REM Launching Gantry
Launching Gantry – Photo credit ashrafgiraffe

It is one of two launching gantries, with the other assembling the structure between the TechnoparcMontréal in Ville Saint-Laurent to the midway point, which is at Fairview Pointe-Claire. From there the remaining section up to Sainte-Anne-de-Bellevue will be built. The beams are being installed between the columns that will support the almost 10-kilometre structure – and if you had the opportunity to get close enough to them, you would understand the magnitude of the work. Each beam is 105 metres long and will support up to 550 tons. It is a colossal undertaking and the first time launching gantries have ever been used in Quebec.

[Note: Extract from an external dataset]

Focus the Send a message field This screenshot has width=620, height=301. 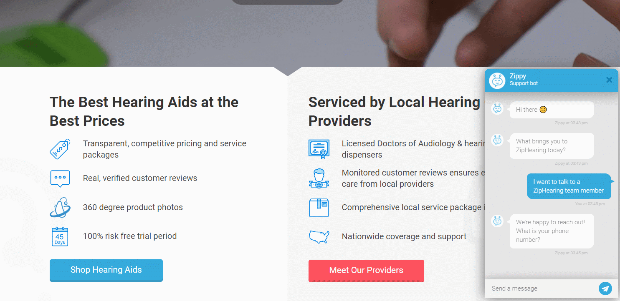coord(541,288)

If you have not seen them in action, this is how it works: Prefabricated concrete segments, weighing in at approximately 50 tons each, are lifted up by the extremely powerful launching gantry. Then they are positioned by sliding them up against one another to form the deck where the REM’s rail cars will run. Because the segments are ‘launched’ one after the other, it explains why they are called ‘launching gantries’. It takes about two days to cover the 30 to 40 metre distance between two columns. Once a span is complete, the beam is moved forward to the next two columns where the process is repeated, ensuring things continue to move forward expeditiously.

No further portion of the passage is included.